> [PASSAGE]:

<<<<

You are viewing a plain text version of this content. The canonical link for it is here.

Posted to user@ignite.apache.org by keinproblem <no...@qq.com> on 2017/05/02 19:20:27 UTC

Volatile Kubernetes Node Discovery

Dear Apache Ignite Users Community,

This may be a well-known problem, although the currently available
information does not provide enough help for solving this issue.

Inside my service I'm using a IgniteCache in /Replicated/ mode from Ignite
1.9.
Some replicas of this service run inside Kubernetes in form of Pods (1
Container/Pod).
I'm using the 
/org.apache.ignite.spi.discovery.tcp.ipfinder.kubernetes.TcpDiscoveryKubernetesIpFinder/
for the Node Discovery.
As I understood: each Pod is able to make an API Call to the Kubernetes API
and retrieve the list of currently available nodes. This works properly.

>>>>

> [WRITTEN EXERCISE A]: Retype the Ignite post word for word, beginning at the words "This may be" and stopping after "Container/Pod).".
> [WRITTEN EXERCISE B]:
Answer these questions from the Ignite post:
(i) On what date was it posted?
(ii) Which Ignite version does the service use?
(iii) How many containers does each Pod hold?
> [WRITTEN EXERCISE C]: In the Ignite post, the full name of the IP finder class is a path with dots. List every segment of that path that comes before "TcpDiscoveryKubernetesIpFinder", in order.

> [SUPPLIED INFORMATION]:
<<<<

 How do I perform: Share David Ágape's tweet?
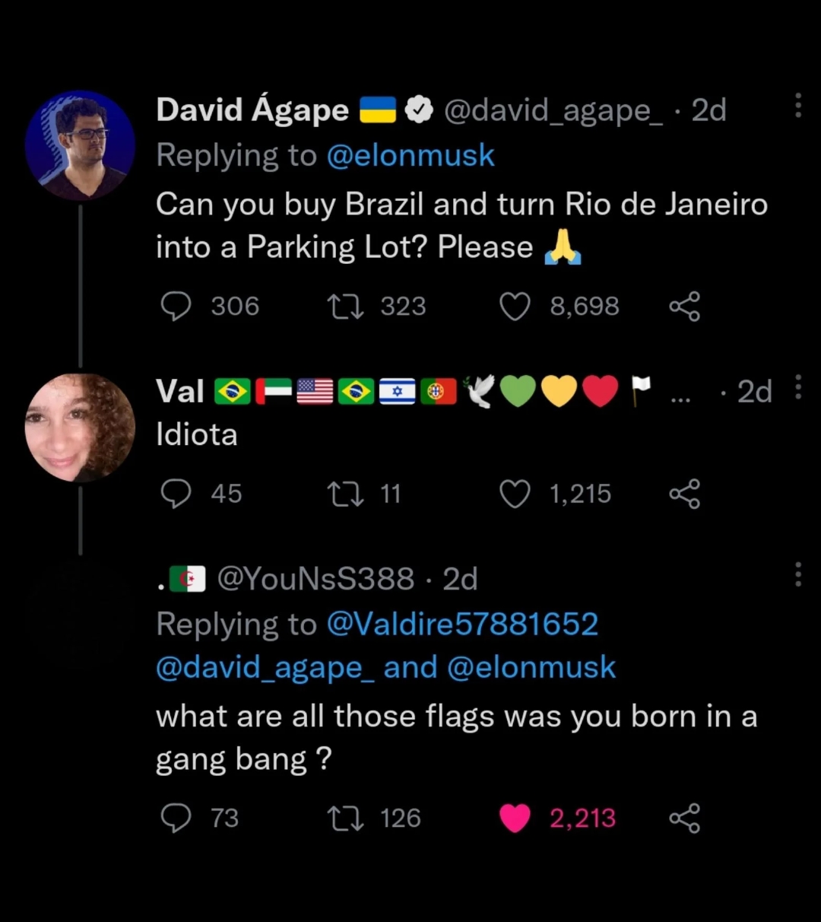pos(684,307)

>>>>

> [EXERCISE RESPONSE A]:
This may be a well-known problem, although the currently available
information does not provide enough help for solving this issue.

Inside my service I'm using a IgniteCache in /Replicated/ mode from Ignite
1.9.
Some replicas of this service run inside Kubernetes in form of Pods (1
Container/Pod).

> [EXERCISE RESPONSE B]:
(i) 2017/05/02
(ii) 1.9
(iii) 1

> [EXERCISE RESPONSE C]: org, apache, ignite, spi, discovery, tcp, ipfinder, kubernetes